EXERCISE REQUIREMENTS:
Reproduce the following material verbatim, omitting the pictures.

THE INPUT:
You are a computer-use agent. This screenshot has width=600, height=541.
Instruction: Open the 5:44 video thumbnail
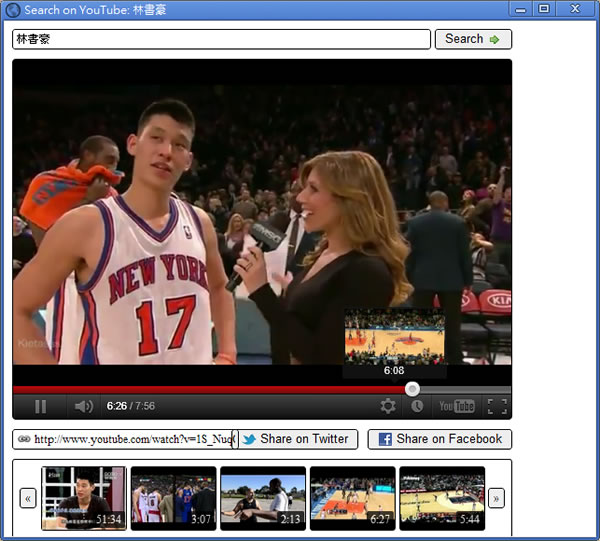click(x=441, y=497)
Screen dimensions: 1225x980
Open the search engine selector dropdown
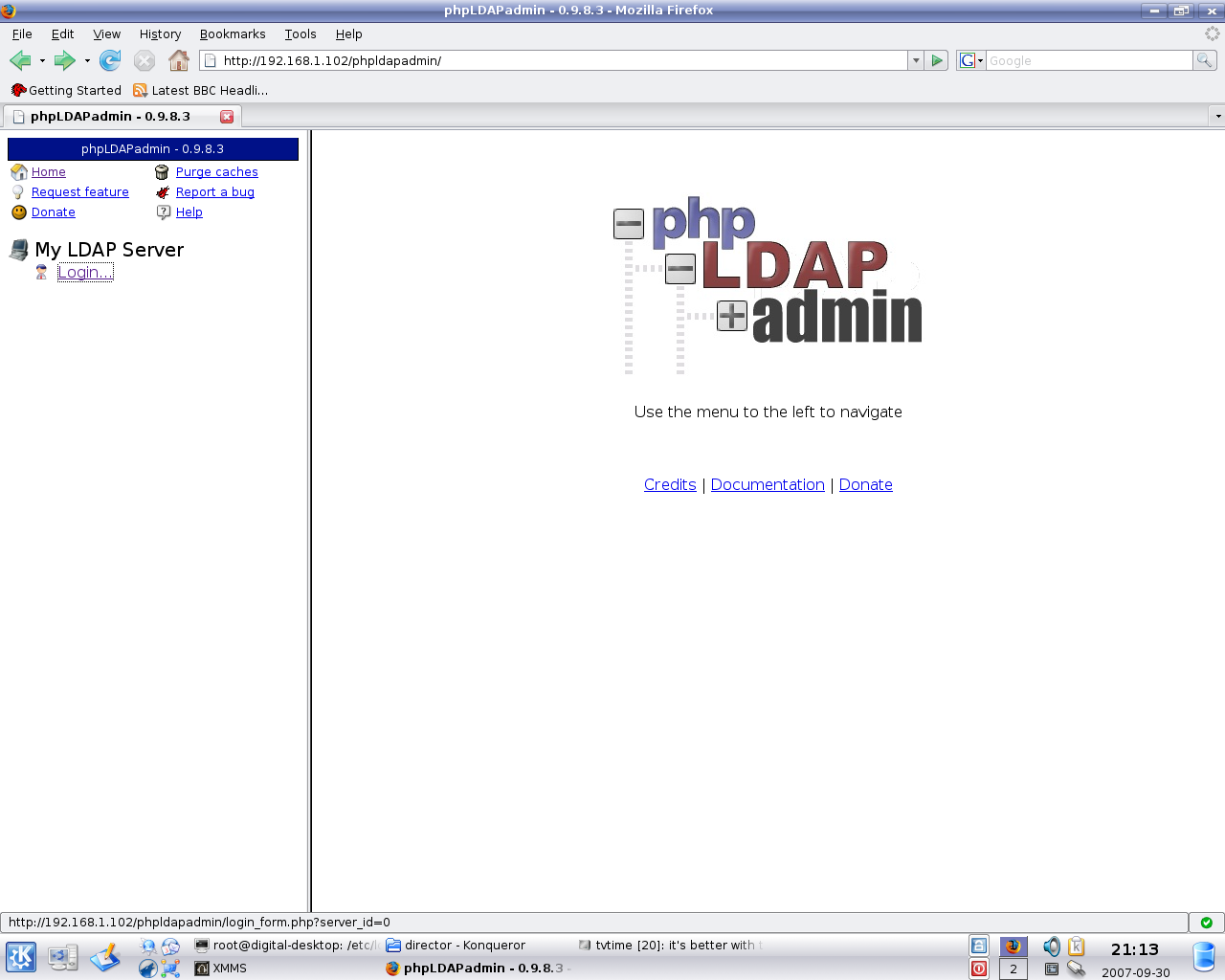(971, 60)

WRITTEN ANSWER:
You are a computer-use agent. This screenshot has width=600, height=541.
Instruction: Open the 5:44 video thumbnail
click(x=441, y=497)
Screen dimensions: 1225x980
Open the search engine selector dropdown
(971, 60)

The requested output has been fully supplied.